(Recorded data)
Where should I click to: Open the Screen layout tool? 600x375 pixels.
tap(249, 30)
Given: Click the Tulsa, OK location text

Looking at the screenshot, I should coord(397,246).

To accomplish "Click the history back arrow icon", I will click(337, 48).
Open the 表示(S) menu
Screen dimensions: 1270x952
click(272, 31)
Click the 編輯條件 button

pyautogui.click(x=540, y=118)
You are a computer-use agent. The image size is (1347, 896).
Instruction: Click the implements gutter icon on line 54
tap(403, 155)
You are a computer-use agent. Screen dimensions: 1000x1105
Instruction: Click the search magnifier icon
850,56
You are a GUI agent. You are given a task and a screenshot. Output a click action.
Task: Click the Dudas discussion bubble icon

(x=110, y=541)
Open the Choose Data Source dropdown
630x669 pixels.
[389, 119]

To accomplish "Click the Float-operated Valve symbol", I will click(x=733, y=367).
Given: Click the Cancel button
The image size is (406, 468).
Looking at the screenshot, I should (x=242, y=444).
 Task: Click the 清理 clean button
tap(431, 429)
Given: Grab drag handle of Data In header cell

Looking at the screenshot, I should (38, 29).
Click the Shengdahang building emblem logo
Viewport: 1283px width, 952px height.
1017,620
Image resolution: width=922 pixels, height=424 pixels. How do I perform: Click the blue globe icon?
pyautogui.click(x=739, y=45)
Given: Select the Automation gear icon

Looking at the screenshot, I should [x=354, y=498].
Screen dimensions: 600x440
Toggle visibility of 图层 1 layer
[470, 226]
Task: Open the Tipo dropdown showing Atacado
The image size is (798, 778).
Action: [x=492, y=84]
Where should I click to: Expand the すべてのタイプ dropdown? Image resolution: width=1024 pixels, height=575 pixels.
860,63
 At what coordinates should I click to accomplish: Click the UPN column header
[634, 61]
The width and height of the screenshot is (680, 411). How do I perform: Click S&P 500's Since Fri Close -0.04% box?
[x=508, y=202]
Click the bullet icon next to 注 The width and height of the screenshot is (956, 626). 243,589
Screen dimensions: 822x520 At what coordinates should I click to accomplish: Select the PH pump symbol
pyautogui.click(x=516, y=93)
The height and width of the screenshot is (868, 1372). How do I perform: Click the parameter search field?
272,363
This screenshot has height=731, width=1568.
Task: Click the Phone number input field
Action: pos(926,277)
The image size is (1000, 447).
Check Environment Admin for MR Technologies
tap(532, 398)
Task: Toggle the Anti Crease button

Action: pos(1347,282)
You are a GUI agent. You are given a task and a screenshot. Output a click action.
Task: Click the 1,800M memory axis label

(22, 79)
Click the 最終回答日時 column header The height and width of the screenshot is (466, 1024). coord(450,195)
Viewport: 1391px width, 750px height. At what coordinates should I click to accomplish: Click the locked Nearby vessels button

■ Task objective
Set out every nonblank line of the material above as a Markdown table with two columns, No. and Entry. Number the rows in order.

■ Written response
| No. | Entry |
|---|---|
| 1 | Where should I click to: Open the Screen layout tool? 600x375 pixels. |
| 2 | tap(249, 30) |
| 3 | Given: Click the Tulsa, OK location text |
| 4 | Looking at the screenshot, I should coord(397,246). |
| 5 | To accomplish "Click the history back arrow icon", I will click(337, 48). |
| 6 | Open the 表示(S) menu |
| 7 | Screen dimensions: 1270x952 |
| 8 | click(272, 31) |
| 9 | Click the 編輯條件 button |
| 10 | pyautogui.click(x=540, y=118) |
| 11 | You are a computer-use agent. The image size is (1347, 896). |
| 12 | Instruction: Click the implements gutter icon on line 54 |
| 13 | tap(403, 155) |
| 14 | You are a computer-use agent. Screen dimensions: 1000x1105 |
| 15 | Instruction: Click the search magnifier icon |
| 16 | 850,56 |
| 17 | You are a GUI agent. You are given a task and a screenshot. Output a click action. |
| 18 | Task: Click the Dudas discussion bubble icon |
| 19 | (x=110, y=541) |
| 20 | Open the Choose Data Source dropdown |
| 21 | 630x669 pixels. |
| 22 | [389, 119] |
| 23 | To accomplish "Click the Float-operated Valve symbol", I will click(x=733, y=367). |
| 24 | Given: Click the Cancel button |
| 25 | The image size is (406, 468). |
| 26 | Looking at the screenshot, I should (x=242, y=444). |
| 27 |  Task: Click the 清理 clean button |
| 28 | tap(431, 429) |
| 29 | Given: Grab drag handle of Data In header cell |
| 30 | Looking at the screenshot, I should (38, 29). |
| 31 | Click the Shengdahang building emblem logo |
| 32 | Viewport: 1283px width, 952px height. |
| 33 | 1017,620 |
| 34 | Image resolution: width=922 pixels, height=424 pixels. How do I perform: Click the blue globe icon? |
| 35 | pyautogui.click(x=739, y=45) |
| 36 | Given: Select the Automation gear icon |
| 37 | Looking at the screenshot, I should [x=354, y=498]. |
| 38 | Screen dimensions: 600x440 |
| 39 | Toggle visibility of 图层 1 layer |
| 40 | [470, 226] |
| 41 | Task: Open the Tipo dropdown showing Atacado |
| 42 | The image size is (798, 778). |
| 43 | Action: [x=492, y=84] |
| 44 | Where should I click to: Expand the すべてのタイプ dropdown? Image resolution: width=1024 pixels, height=575 pixels. |
| 45 | 860,63 |
| 46 |  At what coordinates should I click to accomplish: Click the UPN column header |
| 47 | [634, 61] |
| 48 | The width and height of the screenshot is (680, 411). How do I perform: Click S&P 500's Since Fri Close -0.04% box? |
| 49 | [x=508, y=202] |
| 50 | Click the bullet icon next to 注 The width and height of the screenshot is (956, 626). 243,589 |
| 51 | Screen dimensions: 822x520 At what coordinates should I click to accomplish: Select the PH pump symbol |
| 52 | pyautogui.click(x=516, y=93) |
| 53 | The height and width of the screenshot is (868, 1372). How do I perform: Click the parameter search field? |
| 54 | 272,363 |
| 55 | This screenshot has height=731, width=1568. |
| 56 | Task: Click the Phone number input field |
| 57 | Action: pos(926,277) |
| 58 | The image size is (1000, 447). |
| 59 | Check Environment Admin for MR Technologies |
| 60 | tap(532, 398) |
| 61 | Task: Toggle the Anti Crease button |
| 62 | Action: pos(1347,282) |
| 63 | You are a GUI agent. You are given a task and a screenshot. Output a click action. |
| 64 | Task: Click the 1,800M memory axis label |
| 65 | (22, 79) |
| 66 | Click the 最終回答日時 column header The height and width of the screenshot is (466, 1024). coord(450,195) |
| 67 | Viewport: 1391px width, 750px height. At what coordinates should I click to accomplish: Click the locked Nearby vessels button |